Консерватизм: pro et contra
Целиком
Aa
Читать книгу
Консерватизм: pro et contra

И. Герцен. Новая фаза русской литературы <Фрагмент>[303]

<...> В Москве-то именно и задумали воздвигнуть главный оплот реакционного патриотизма.

Там же нашелся человек, который составил себе quasi-либеральную репутацию, редактируя журнал в эпоху, последовавшую за смертью Николая, то есть в эпоху первого пробуждения русской речи. Катков, проповедовавший с немецким доктринерством превосходство английских учреждений и уважение к законности, помещавший в своем журнале статьи, переделанные из статей «Westminster Review», которые принимали за его собственные, считался умеренным либералом, поклонником английского законодательства и в то же время почтительным учеником Германии и всего немецкого.

От редактирования журнала он перешел к редактированию газеты «Московские ведомости», органа полуофициального, издававшегося под покровительством университета. Там он продолжал играть ту же роль: говорил постоянно с глубоким презрением о русском обществе, учил по книге Гнейста[304]своих читателей восхищению перед Англией и поносил по всякому поводу петербургскую молодежь. Роль водевильного дядюшки в литературе показалась, наконец, кой-кому смешной, и это подало повод к полемике, в которой редактор «Московских ведомостей» показал, на что он способен. На язвительные насмешки он отвечал обвинениями, на шутки — инсинуациями; мало-помалу он дошел до того, что стал громко — и не раз — доказывать моральное соучастие молодых людей, напечатавших прокламацию, в поджогах. Он был замечен.

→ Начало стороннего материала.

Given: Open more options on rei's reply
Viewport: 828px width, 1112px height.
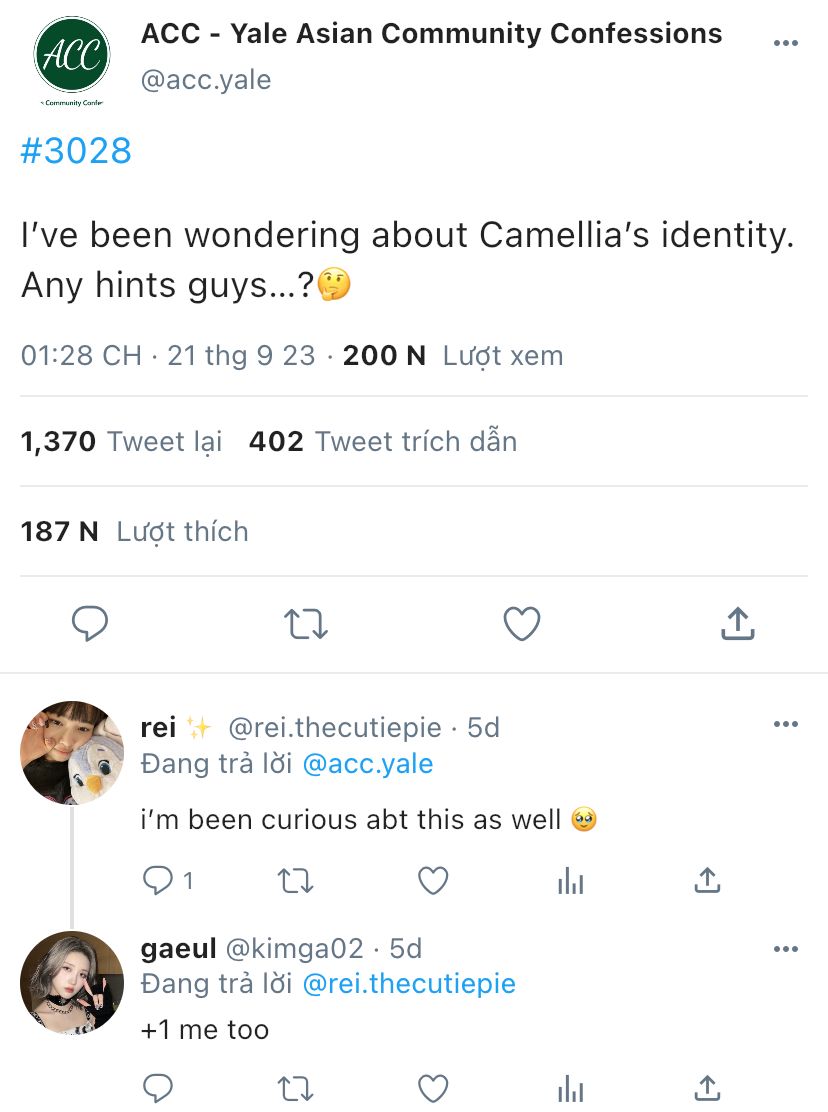Looking at the screenshot, I should [x=786, y=725].
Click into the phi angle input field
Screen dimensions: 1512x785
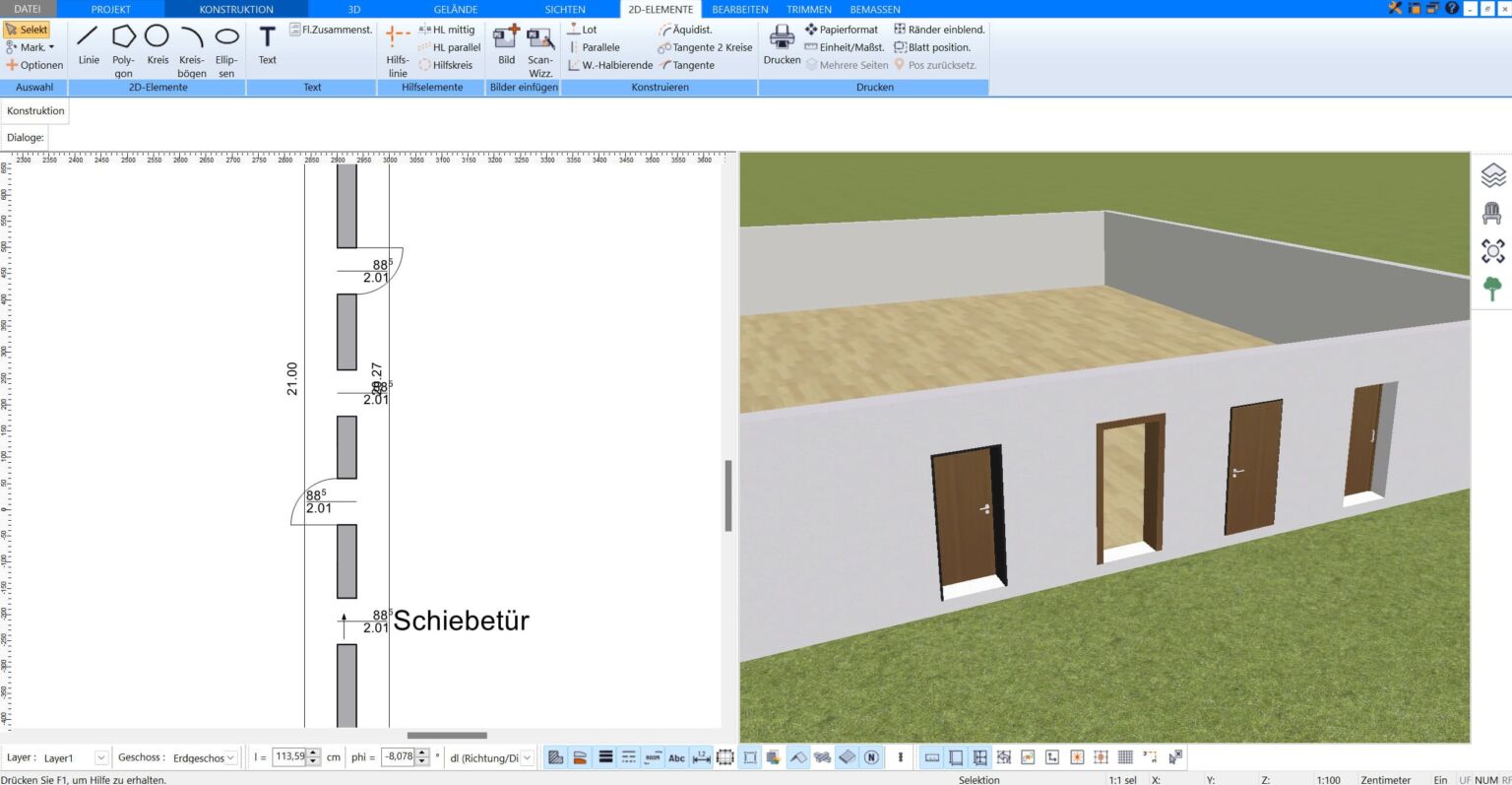pos(399,757)
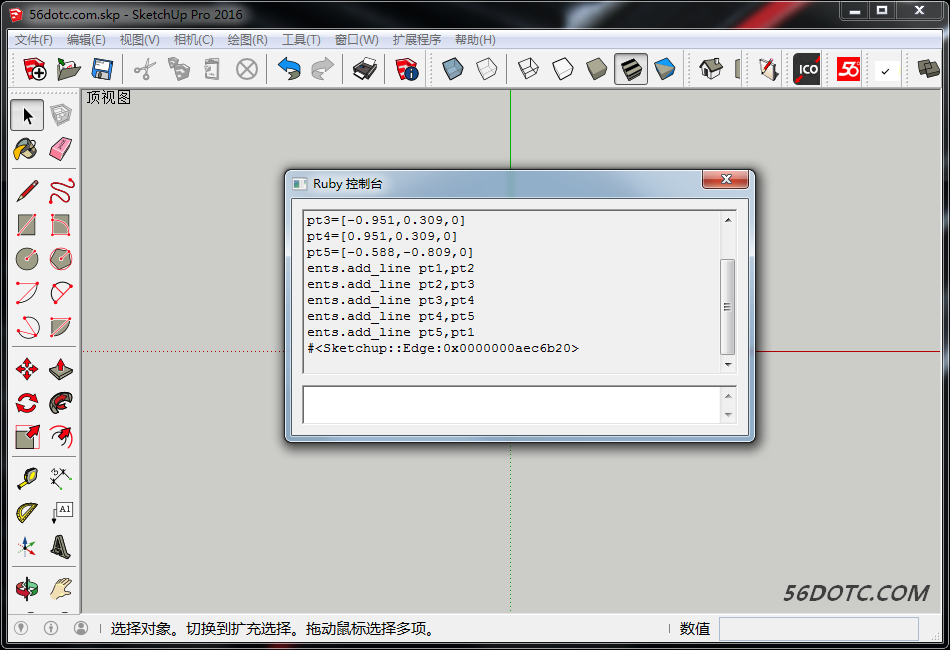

С этого момента англомания «Ведомостей» начинает тускнеть: газета перестает любить законность и уважать права личности и предпринимает ожесточенный крестовый поход против Польши. Она оправдывает одну за другой ужасные меры русских властей, смело объявляет изменниками всех тех, кто не разделяет ее точки зрения, и даже прямо указывает пальцем на равнодушных и подозрительных.

Всякий крик негодования, поднимавшийся против таких небывалых у нас до тех пор приемов, был для редакции лишь вехой на ее пути; непоколебимая наглость ее возражений ясно показывала, что цензуры не существовало для нее и что во всех этих случаях она рассчитывала на верную защиту и прочную опору.

Если сказать о «Московских ведомостях», что они были монархическим и абсолютистским «Реrе Duchesn’oм»[305], это даст о них некоторое понятие; впрочем, очень слабое. Во всех заблуждениях революционных листков чувствуются в основе горячее убеждение, пылкая страсть, фанатическая любовь. Гнев московского «Реrе Duchesn’a» был неизменно холодным, а отказ его от англомании — слишком слабо мотивированным.

Сначала публика буквально была поражена и не могла прийти в себя от изумления, в которое ее повергло чтение «Московских ведомостей». Никогда, ни в какую злосчастную эпоху не случалось ничего подобного.

Николай в последние годы своего царствования достиг того, что заставил замолчать всю Россию, но он не мог заставить ее говорить так, как ему хотелось. Тогда уничтожали книги и авторов, но не превращали литературу в отделение тайной полиции. Впрочем, Николай и не интересовался этим. Похвалы раздражали его: он считал себя выше одобрения людей. Его мало заботило, довольны или недовольны его приказами, лишь бы приказы эти исполнялись и никто не смел выражать свое неудовольствие. Идеалом порядка было для него пассивное повиновение казармы.

Если опасность для тех, кто говорил, была велика, то по крайней мере можно было безнаказанно молчать; никто не говорил во всеуслышание:этот человек молчит не потому, что ему нечего сказать, но потому, что он таит что-то про себя; или — этот человек печален; не потому ли, что он жалеет поляков?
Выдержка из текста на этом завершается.